Short exercise 1
From the blog post on the "reality-based community," set down the passage starting with "the fascists are coming! the" and going on through "evidently sneers at.", reproducing every word and mark unchanged.
Short exercise 2
Render this sentence from the blog post on the "reality-based community" into Spanish: "Bush's retreat from reality, as discussed in Salon's War Room, is getting ever harder to stomach."
Short exercise 3
According to the blog post on the "reality-based community," in what year did Hannah Arendt's book The Origins of Totalitarianism appear?

Text provided
◆ ◆ ◆

Monday, October 18

the fascists are coming! the fascists are coming!

Bush's retreat from reality, as discussed in Salon's War Room, is getting ever harder to stomach.

In "Faith, Certainty and the Presidency of George W. Bush," Ron Suskind's New York Times Magazine cover story, he quotes a senior Bush advisor who derides him, along with most journalists, experts and government technocrats, as part of the "reality-based community." As Suskind tells it, the advisor described this group as people who "believe that solutions emerge from your judicious study of discernable reality," an approach this administration evidently sneers at.

"I nodded and murmured something about enlightenment principals and empiricism," Suskind writes. "He cut me off. 'That's not the way the world really works anymore,' he continued. We're an empire now, and when we act, we create our own reality. And while you're studying that reality -- judiciously, as you will -- we'll act again, creating other new realities, which you can study too, and that's how things will sort out. We're history's actors... and you, all of you, will be left to just study what we do.'"
As Salon put it, "It's considered unfashionably shrill to refer to the Bush administration as fascistic, but this is pretty clearly the language of totalitarianism. "

They also quote Hannah Arendt's seminal 1951 book The Origins of Totalitarianism, where she wrote, "Before mass leaders seize the power to fit reality to their lies, their propaganda is marked by its extreme contempt for facts as such, for in their opinion fact depends entirely on the power of man who can fabricate it."

◆ ◆ ◆

Recorded data
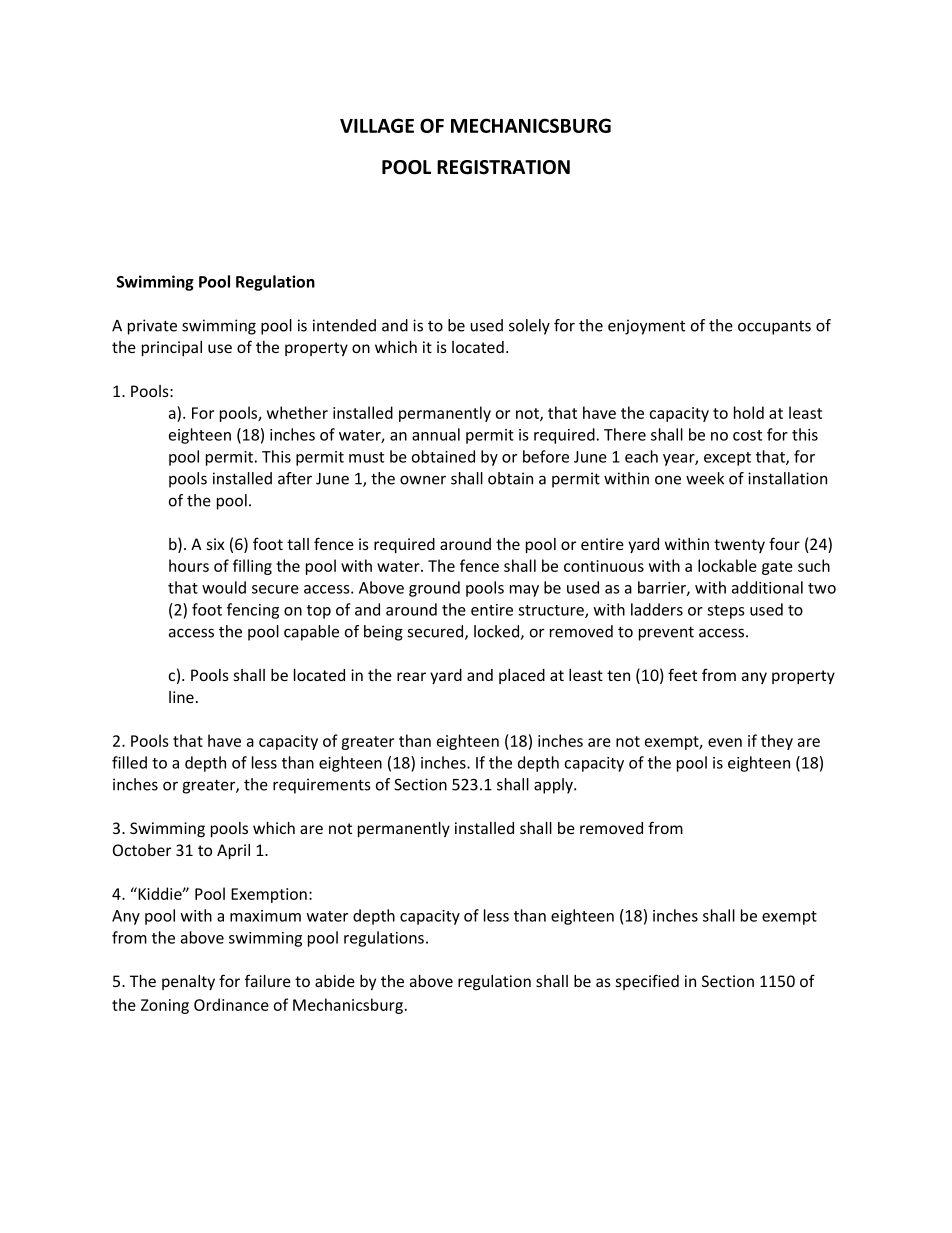 This screenshot has width=952, height=1233. Describe the element at coordinates (297, 412) in the screenshot. I see `whether` at that location.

◆ ◆ ◆

Task solution 1
the fascists are coming! the fascists are coming!

Bush's retreat from reality, as discussed in Salon's War Room, is getting ever harder to stomach.

In "Faith, Certainty and the Presidency of George W. Bush," Ron Suskind's New York Times Magazine cover story, he quotes a senior Bush advisor who derides him, along with most journalists, experts and government technocrats, as part of the "reality-based community." As Suskind tells it, the advisor described this group as people who "believe that solutions emerge from your judicious study of discernable reality," an approach this administration evidently sneers at.

Task solution 2
La retirada de Bush de la realidad, tal como se comenta en War Room de Salon, resulta cada vez más difícil de digerir.

Task solution 3
1951